It is a real privilege to be able to stand here and articulate some of the feelings in our midst this morning.

I guess one of my predecessor’s Fr Garrett had similar feelings when this building was finished in 1968.

Perhaps then it felt as it does today, a significant moment not just in the life of the church but of the wider community of Colton and Whitkirk in which St. Mary’s stands.

Over the years the doors of this building have been open for all sorts of events.

From parties to pantos.
From flower shows to funeral teas.

We hope and pray this will continue into the future and that alongside them new possibilities will be opened to us too, so that this will truly be a centre for our community.

I feel too a great sense of pride in what has been achieved, in a way that has had no significant impact on the life of the St. Mary’s faithful.

Aside that is from having to pop over to our local, the Brown Cow for refreshment on Sunday mornings and at other times, which has hardly been a trial.

So, it hasn’t been a project that these can sometimes be that drain the life out of a parish so that we all reach this stage exhausted.

That said the redevelopment team of Trevor Sirrell, Tony Bond, Janet Blenkinsopp, Shelagh Freer, Mike Jackson ably assisted in the later stages by Liz Hayes may well feel a bit different.

They have worked tirelessly to make this project happen. Hours have been spent, in the planning and fundraising, in the project management and development.

We are in their debt. They have tenaciously and with good grace made what we see around us happen. I offer my thanks to them on behalf of us all.

We are thankful too to all those professionals involved with this project the builders, the architects, the funders together with any others who have offered their support.

However, alongside the sense of pride and thanksgiving in our midst, I want offer a reminder too of why we have made it happen.

For me, it is simply about fulfilling those words that we as followers of Jesus say having met him in story and sacrament, week by week we are sent out to ‘love and serve the Lord’ in our lives.

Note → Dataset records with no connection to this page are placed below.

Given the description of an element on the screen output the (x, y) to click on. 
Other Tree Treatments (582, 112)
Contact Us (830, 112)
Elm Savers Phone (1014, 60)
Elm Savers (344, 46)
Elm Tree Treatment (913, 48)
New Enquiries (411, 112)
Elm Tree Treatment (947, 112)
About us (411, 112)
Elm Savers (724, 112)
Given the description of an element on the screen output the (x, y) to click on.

That loving and serving Our Lord takes places in all kinds of ways, in simple and beautiful acts of kindness and care, in our worshipping and social life, and also importantly for us today in the fabric of the buildings that we have been entrusted with.

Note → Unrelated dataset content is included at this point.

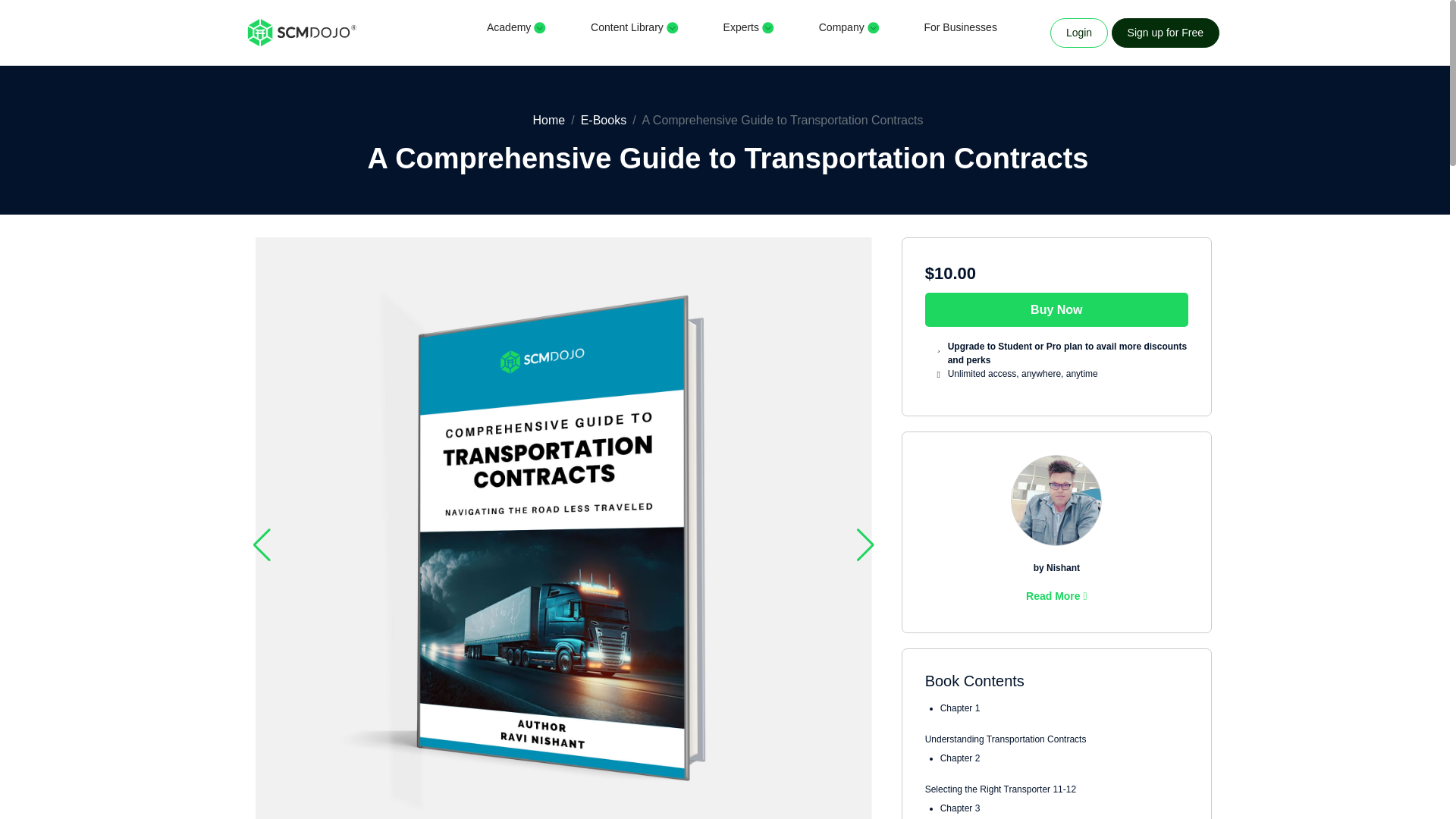
Content Library (642, 32)
Academy (523, 32)
Experts (756, 32)
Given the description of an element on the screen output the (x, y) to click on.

This Community Centre is the bricks and mortar of those words ‘to love and serve the Lord’, it was true when it was built, it is true now it has been refurbished and enlarged.

In the entrance Sue Kershaw has designed, and many of us here have helped her create a mosaic.

It depicts the scene from St. Luke’s Gospel in which the prodigal son, having lost his way comes back to his father. His father, the story tells us, runs to meet him. He doesn’t ask anything of the son who has failed him just opens his arms of love.

This mosaic is for me an icon of what I hope this building will be for this community, as we seek to love and serve the Lord, a place in which the open arms of God are known.

Whether it’s amongst the keep fitters,
or the Mothers Union
at a 50th birthday party,
or the Harvest Lunch.
At Messy Church
Or the next Arts Guild show, Legally Blonde.

For me everything that takes place here, can in some way be a vehicle for the love of God.

So, my friends may this building embody the words of our vision so that we as the people of St. Mary’s in the midst of this community, as we seek to love and serve the Lord, open our hearts and our doors wide so that all find a welcome, today and always.